Exercise: Please reproduce the passage on mild traumatic brain injury symptoms word for word, from "All the sensory" up to and including "of the mind.".

Text segment:
• • •

Most GPs and specialist consultants can't distinguish whether mTBI symptoms are neurological, physiological or psychological following a clear CT scan. These are cyclic domains and act on each other.
Whiplash and impact injuries damage the neck, face and head. Nerves in the cervical spine get impinged and tissue damage causes inflammation that compress nerves, both cause tremors in the body and affect signalling to the vestibular system and facial muscles causing balance and visual issues.
The vestibular system comprises fluid filled canals in the inner ear and temperomandibular (jaw) joint. There are crystals in the canals that trigger motion sensors. Following an injury these crystals get displaced and no longer trigger the motion sensors properly, causing confusion in body stability. The vestibular system is also linked to motor control in the eyes which lose horizontal and vertical axis control.
Eyes and eye regions also get damaged in accidents affecting muscles that control movement and eye components such as the retina that affects sensory signalling to the brain.
All the sensory signals go to the thalamus, which is a junction box in the brain. If the signals are not normal, the thalamus triggers a stress response that increases cortisol, blood pressure and flow, increases breathing, and affects the gastric system by increasing acid production. This response is automatic, pre-perceptual, pre-congitive, ie you haven't thought about it, it's not psychological or of the mind.

• • •

Extracted information:
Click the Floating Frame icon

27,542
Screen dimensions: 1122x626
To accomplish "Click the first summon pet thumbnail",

• • •

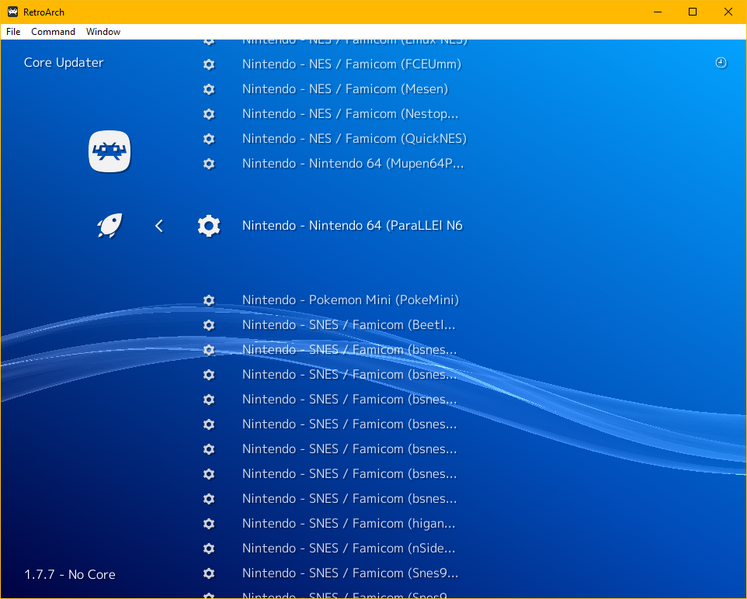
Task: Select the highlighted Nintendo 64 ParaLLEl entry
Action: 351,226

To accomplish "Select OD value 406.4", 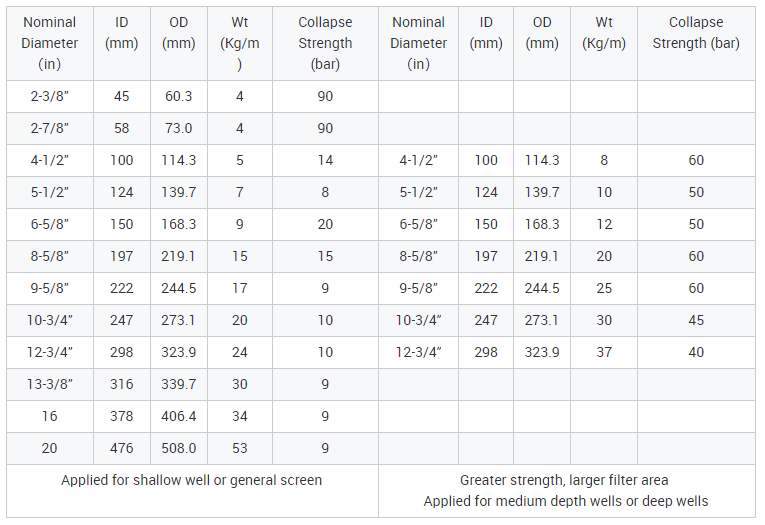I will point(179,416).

• • •

Answer to this problem:
All the sensory signals go to the thalamus, which is a junction box in the brain. If the signals are not normal, the thalamus triggers a stress response that increases cortisol, blood pressure and flow, increases breathing, and affects the gastric system by increasing acid production. This response is automatic, pre-perceptual, pre-congitive, ie you haven't thought about it, it's not psychological or of the mind.